● WHAT IS BEING ASKED: Please copy out each line of the listing that contains the word "Given".

====

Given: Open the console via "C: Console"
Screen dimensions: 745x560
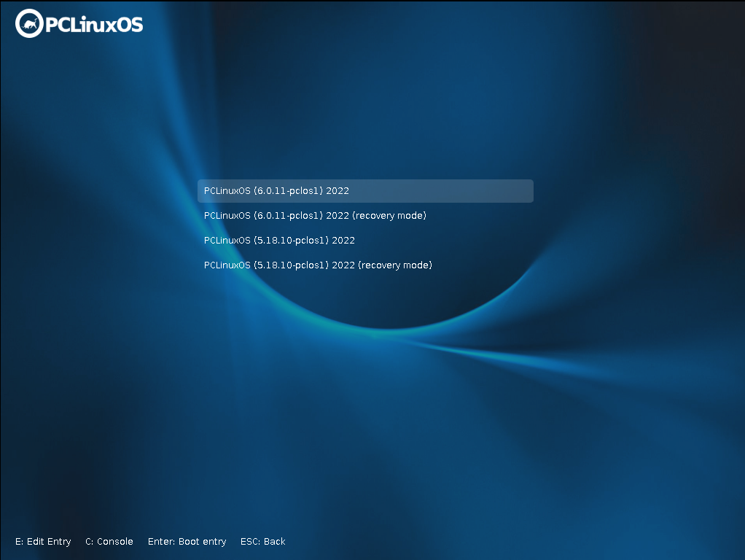Looking at the screenshot, I should click(x=109, y=542).
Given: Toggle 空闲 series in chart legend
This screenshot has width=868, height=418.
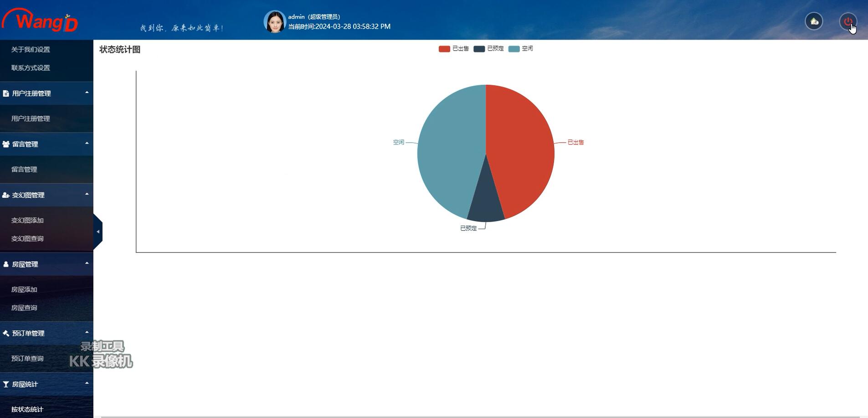Looking at the screenshot, I should click(520, 49).
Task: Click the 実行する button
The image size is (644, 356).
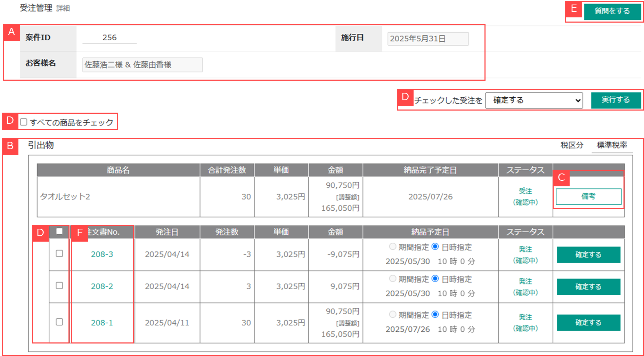Action: (616, 100)
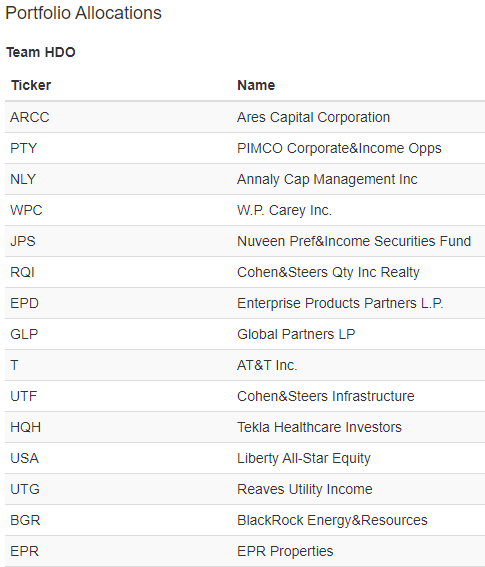Click PIMCO Corporate&Income Opps entry
This screenshot has height=567, width=485.
[x=339, y=148]
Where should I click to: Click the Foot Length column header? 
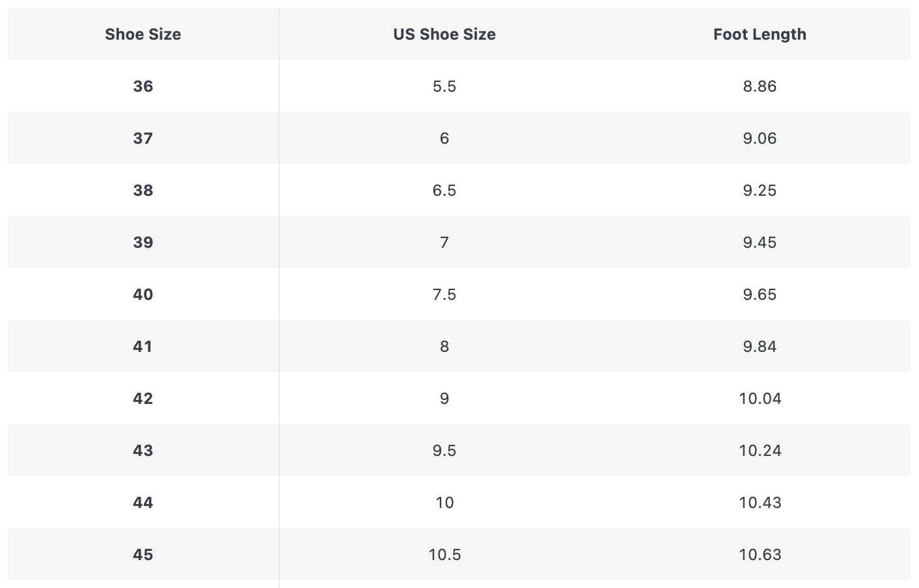pos(759,34)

====

● YOUR SOLUTION:
Given: Open the console via "C: Console"
Given: Toggle 空闲 series in chart legend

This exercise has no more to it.